Disaggregating by institution type, private university students reported marginally higher rates of formal training exposure (34.1%) than their public university counterparts (27.6%), though the difference did not reach statistical significance (p = 0.07). By year of study, fourth-year students showed the highest rate of any reported training (38.2%) yet still fell far below what would be expected in a system where soft skills are genuinely integrated. Among specific competencies, students rated communication skills as the most important (M = 4.61, SD = 0.54), followed by teamwork (M = 4.58, SD = 0.57), problem-solving (M = 4.52, SD = 0.60), and adaptability (M = 4.47, SD = 0.63); critical thinking (M = 4.31, SD = 0.68) and leadership (M = 4.28, SD = 0.72) ranked fifth and sixth, respectively. Full descriptive statistics for all six competencies are presented in Table 2.

Table 2: Student Perceptions of Soft Skills Importance

Table_02

Note: M = mean on 5-point Likert scale; SD = standard deviation; % Agree/SA = combined percentage of Agree and Strongly Agree responses.

Critical thinking and leadership scored slightly lower (4.31 and 4.28, respectively), suggesting that students privilege interpersonal over cognitive soft skills — a finding consistent with Robles (2012) but potentially reflecting the influence of group-project assessment formats that reward interpersonal over analytical dispositions.

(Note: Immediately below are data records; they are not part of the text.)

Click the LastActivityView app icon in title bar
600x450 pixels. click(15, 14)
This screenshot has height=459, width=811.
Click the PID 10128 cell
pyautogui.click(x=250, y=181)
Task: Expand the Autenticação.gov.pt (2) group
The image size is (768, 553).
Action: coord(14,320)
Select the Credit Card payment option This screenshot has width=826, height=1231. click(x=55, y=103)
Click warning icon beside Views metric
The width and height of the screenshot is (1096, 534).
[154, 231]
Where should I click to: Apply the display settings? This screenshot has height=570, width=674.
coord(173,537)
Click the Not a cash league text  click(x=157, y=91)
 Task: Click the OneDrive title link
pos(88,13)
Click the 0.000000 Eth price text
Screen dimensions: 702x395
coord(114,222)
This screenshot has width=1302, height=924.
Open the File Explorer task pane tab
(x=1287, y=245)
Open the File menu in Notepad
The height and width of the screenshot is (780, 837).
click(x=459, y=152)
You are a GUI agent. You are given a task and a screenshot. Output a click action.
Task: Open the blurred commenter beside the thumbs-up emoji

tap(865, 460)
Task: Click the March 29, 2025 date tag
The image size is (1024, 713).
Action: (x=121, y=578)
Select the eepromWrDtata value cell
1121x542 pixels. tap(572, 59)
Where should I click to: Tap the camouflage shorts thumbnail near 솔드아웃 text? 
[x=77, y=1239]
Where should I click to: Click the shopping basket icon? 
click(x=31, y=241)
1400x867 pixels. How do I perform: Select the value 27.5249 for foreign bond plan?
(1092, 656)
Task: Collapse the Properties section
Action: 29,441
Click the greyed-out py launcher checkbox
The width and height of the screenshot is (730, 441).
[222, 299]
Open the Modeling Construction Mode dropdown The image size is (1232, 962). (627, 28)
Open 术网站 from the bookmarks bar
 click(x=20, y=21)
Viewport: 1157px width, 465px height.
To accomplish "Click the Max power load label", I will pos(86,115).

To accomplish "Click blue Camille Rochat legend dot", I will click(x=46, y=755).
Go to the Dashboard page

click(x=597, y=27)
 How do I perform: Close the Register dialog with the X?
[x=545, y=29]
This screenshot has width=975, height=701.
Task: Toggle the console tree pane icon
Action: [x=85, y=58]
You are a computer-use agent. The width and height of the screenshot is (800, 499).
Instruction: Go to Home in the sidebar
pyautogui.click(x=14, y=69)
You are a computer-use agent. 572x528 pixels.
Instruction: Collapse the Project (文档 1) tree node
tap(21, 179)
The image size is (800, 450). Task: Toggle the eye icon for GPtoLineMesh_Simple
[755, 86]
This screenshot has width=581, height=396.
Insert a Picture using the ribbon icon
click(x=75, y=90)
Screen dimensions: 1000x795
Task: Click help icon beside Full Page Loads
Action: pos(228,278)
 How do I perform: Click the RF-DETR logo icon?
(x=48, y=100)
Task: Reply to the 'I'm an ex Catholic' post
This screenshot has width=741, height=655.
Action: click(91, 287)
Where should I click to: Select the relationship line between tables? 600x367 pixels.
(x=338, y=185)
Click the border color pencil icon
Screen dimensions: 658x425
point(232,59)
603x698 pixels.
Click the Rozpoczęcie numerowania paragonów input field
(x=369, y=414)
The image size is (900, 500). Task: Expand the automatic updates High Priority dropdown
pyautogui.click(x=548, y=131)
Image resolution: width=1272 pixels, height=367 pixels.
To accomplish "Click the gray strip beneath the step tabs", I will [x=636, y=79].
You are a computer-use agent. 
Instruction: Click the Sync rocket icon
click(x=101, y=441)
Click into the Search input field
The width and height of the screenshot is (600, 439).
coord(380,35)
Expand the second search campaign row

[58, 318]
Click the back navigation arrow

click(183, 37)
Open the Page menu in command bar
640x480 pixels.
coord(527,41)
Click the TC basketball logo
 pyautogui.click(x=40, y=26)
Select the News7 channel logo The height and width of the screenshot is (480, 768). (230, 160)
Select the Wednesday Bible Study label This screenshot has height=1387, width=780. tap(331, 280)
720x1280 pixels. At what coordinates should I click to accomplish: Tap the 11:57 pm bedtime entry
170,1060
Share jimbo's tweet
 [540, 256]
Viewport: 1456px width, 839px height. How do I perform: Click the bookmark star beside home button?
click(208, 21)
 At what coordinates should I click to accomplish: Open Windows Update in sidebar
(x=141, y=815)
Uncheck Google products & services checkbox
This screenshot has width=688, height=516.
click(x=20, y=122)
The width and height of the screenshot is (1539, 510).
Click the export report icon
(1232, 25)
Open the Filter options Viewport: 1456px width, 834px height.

RO2: Barriers to Soft Skills Integration

Thematic analysis of interview data identified five recurring barriers (Table 3): (1) curricula overloaded with technical content, leaving insufficient space for soft skills; (2) passive, lecture-centred pedagogical approaches poorly suited to experiential skill development; (3) absence of standardised assessment frameworks; (4) weak or non-existent industry-academia linkages; and (5) lack of institutional policy mandating soft skills integration. A sixth barrier — inadequate faculty preparation — emerged as cross-cutting and is discussed separately below. HoD L3 illustrated the policy gap directly: “Sometimes when we call them for mentorship meetings, not all of them come. They know it is not part of the curriculum” (Interview, HoD L3, 20 March 2024). Collectively, these barriers map onto Vygotsky’s ZPD: without scaffolded, structured, socially embedded contexts, collaborative soft skill development cannot occur.

Table 3: Barriers to Soft Skills Integration

Table_03

Note: M = mean on 5-point Likert scale; SD = standard deviation; % Agree/SA = combined Agree and Strongly Agree. Theme groupings derived from thematic analysis of interview data (RO2). Items with M below 3.0 indicate overall disagreement with that barrier.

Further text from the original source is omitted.